La requête des piquets n’avait certes rien qui choquât les notions de droit naturel qui peuvent se loger dans le cerveau d’un tyran nègre. Prendre une portion de leurs propriétés aux mulâtres, qui, dans sa conviction, avaient cherché à prendre le pouvoir, sa propriété à lui, c’était presque, aux yeux de Soulouque, de l’indulgence. Il reçut cependant fort mal cette requête. Au moment même où des politiques civilisés, et qui croyaient ne faire par là que de la conciliation, se laissaient aller à composer avec des requêtes analogues[1], Soulouque avait deviné à lui tout seul que les propriétés à partager étant limitées, et que le nombre des piquets menaçant, depuis leur faveur, de devenir illimité, les exigences de ceux-ci s’accroîtraient en raison de la difficulté d’y satisfaire. De là à comprendre qu’il fallait éviter toute transaction avec les piquets, et dissoudre, quand il en était temps encore, ces ateliers nationaux d’une nouvelle espèce, il n’y avait qu’un pas ; mais, si l’instinct du chef s’effrayait des goûts champêtres des bandits, la logique du sauvage ne pouvait se résigner à considérer comme dangereux et à traiter comme tels des gens qui montraient tant de zèle contre les « conspirateurs » mulâtres. Pour tout concilier à sa manière, Soulouque coupa, comme on dit, le différend par la moitié, et, tout en refusant aux piquets les propriétés des mulâtres, il leur abandonna les propriétaires. Les graciés du 9 mai, le sénateur Édouard Hall et ses compagnons d’infortune, firent les premiers frais de cette transaction tacite : Soulouque souffrit qu’ils fussent massacrés le 1er juin. Cela fait, les piquets allèrent donner la chasse aux mulâtres de la campagne, incendiant, tuant et pillant sous les yeux des autorités noires, qui se taisaient ou approuvaient. Dans l’intérêt combiné du principe de propriété et de la stabilité des institutions, Soulouque avait organisé purement et simplement le brigandage.
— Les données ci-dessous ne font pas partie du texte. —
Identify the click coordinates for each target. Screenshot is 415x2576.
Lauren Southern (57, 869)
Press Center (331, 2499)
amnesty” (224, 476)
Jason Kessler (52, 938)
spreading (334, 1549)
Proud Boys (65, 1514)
Malgré leur haine des étrangers, les piquets avaient d’abord respecté ceux-ci, et surtout nos nationaux : un prêtre espagnol qui se trouvait

  1. Exemple : le système très modéré et très réactionnaire pour l’époque qui consistait à accorder à une catégorie de travailleurs des subventions à prendre, au moyen de l’impôt progressif, sur les biens d’une catégorie de propriétaires.